The main contributions of this paper are as follows:

(1) This parallel network structure can reduce the amount of network parameters and computational complexity while allowing the network to comprehensively consider the relationships between channels and the feature information of different scale targets, thereby improving the network’s performance in handling complex scenes and its ability to capture global contextual information.

(2) We propose a CAMFF module to capture spatial detail information. CAMFF first uses a parallel multi-branch structure with different receptive fields to extract semantic information from feature maps at different stages. Considering the potential feature misalignment issues in the transformed features, we employ skip connections to aggregate low-level features and enhance precise positional information.

(3) We propose an improved C-ASPP module and conduct experiments on two large-scale datasets, Postdam and Vaihingen, from ISPRS. The experimental results demonstrate that our method outperforms other semantic segmentation methods.

2. Related works

Our work for high-resolution remote sensing image semantic segmentation is based on a deep learning multi-scale feature fusion network structure.

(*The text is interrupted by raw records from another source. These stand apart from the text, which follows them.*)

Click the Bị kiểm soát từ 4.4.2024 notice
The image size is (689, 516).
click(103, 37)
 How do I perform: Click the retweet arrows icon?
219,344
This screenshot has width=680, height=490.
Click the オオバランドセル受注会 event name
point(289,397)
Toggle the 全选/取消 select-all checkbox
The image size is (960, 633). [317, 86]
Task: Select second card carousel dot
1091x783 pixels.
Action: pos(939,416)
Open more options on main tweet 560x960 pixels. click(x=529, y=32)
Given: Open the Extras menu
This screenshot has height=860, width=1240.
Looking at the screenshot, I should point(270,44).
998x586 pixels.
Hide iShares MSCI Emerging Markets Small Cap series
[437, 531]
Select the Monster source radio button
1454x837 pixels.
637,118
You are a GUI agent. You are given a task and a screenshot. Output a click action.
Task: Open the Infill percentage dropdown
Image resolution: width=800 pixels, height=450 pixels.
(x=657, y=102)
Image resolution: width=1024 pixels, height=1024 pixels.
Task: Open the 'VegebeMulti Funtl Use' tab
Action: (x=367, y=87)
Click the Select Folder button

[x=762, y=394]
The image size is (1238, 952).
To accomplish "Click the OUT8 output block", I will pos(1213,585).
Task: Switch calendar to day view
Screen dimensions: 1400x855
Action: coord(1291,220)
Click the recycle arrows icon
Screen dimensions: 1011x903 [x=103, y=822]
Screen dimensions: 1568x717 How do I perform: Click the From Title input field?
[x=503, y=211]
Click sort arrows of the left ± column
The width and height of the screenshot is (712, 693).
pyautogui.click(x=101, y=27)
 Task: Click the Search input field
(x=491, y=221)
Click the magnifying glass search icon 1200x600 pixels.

Therefore, in this section, we will first introduce the mainstream methods of semantic segmentation. Then we will introduce the attention mechanism related to deep learning, and finally, we will introduce the related work of multi-scale feature fusion.

2.1. Methods of semantic segmentation

Thanks to the introduction of FCN, semantic segmentation has achieved remarkable progress in the field of computer vision. Many researchers have explored more complex network structures and training strategies based on this foundation. These methods integrate operations such as feature extraction, upsampling, and downsampling into a single network, enabling end-to-end training and prediction, further improving the accuracy of semantic segmentation. For instance, Yu and Koltun (Citation2015) designed a new convolutional module for dense prediction, which systematically captures multi-scale contextual information without losing resolution. Badrinarayanan et al. (Citation2017) proposed the SegNet model, which builds a encoder-decoder symmetric structure on top of the FCN framework to achieve end-to-end pixel-level image semantic segmentation. The novelty of the model is that the decoder part uses a pooling index corresponding to the encoder, which saves the positional information of the pooling operation and uses it for the up-sampling operation of the decoder. Cheng et al. (Citation2017) proposed a convolutional network with edge-aware capabilities by constructing an edge detection network and a semantic segmentation network based on the SegNet network. The network uses the semantic segmentation network to extract semantic feature information at different scales for the training of the edge detection network, and then uses the edge map in the edge detection network to fine-tune the network. Zhang et al. (Citation2022) designed a collaborative network that can simultaneously solve super-resolution semantic segmentation and super-resolution image reconstruction. The network takes low-resolution images as input and obtains high-resolution segmented images in a simple and efficient way that can replace different branches with most state-of-the-art models.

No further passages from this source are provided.